Question
When Medicaid looks back 5 years for transfers of assets, what minimum are they exempting? I have been told they look at anything over $1000.
— Anonymous Caring.com community member
Answer
Expert Joseph L. Matthews is a Caring.com senior editor, an attorney, and the author of Long-Term Care: How to Plan & Pay for It and Social Security, Medicare, & Government Pensions: Get the Most Out of Your Retirement & Medical Benefits.
A very important program for many seniors is Medicaid coverage of long-term nursing home costs. In deciding on eligibility for nursing home coverage, Medicaid looks carefully at the applicant's financial records, including current income and assets and any funds spent or property transferred out of the applicant's name within the previous five years. Any amount that Medicaid determines was given away or transferred to another for less than fair value may be considered by Medicaid as still belonging to the applicant. This could disqualify the applicant for Medicaid coverage for many months, the length of time calculated using the amount transferred and the average cost of nursing home care in the applicant's home state.The purpose of this rule is to prevent people with assets from giving them away and then having the government pay for their long-term care out of funds specially allocated for people who are poor.

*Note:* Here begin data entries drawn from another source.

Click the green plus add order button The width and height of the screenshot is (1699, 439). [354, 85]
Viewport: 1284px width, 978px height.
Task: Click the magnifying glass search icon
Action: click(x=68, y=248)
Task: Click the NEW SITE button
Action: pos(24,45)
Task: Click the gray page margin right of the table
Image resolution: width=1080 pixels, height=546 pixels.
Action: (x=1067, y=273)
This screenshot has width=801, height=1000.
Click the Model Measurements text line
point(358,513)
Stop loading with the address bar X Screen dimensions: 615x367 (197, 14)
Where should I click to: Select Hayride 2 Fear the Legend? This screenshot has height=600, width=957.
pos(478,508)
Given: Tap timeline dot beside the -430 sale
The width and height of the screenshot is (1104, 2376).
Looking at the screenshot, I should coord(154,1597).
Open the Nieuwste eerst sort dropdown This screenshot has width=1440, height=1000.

The 5-year "look-back" rules don't necessarily apply to every gift. Small gifts ? to grandchildren, for example ? are not normally considered in this calcultion. Medicaid certainly looks at any transaction larger than $1,000, but there is no "minimum amount" rule preventing it from looking at smaller gifts or transactions. This is especially true when there appears to be a pattern of smaller transactions which total up to large amounts.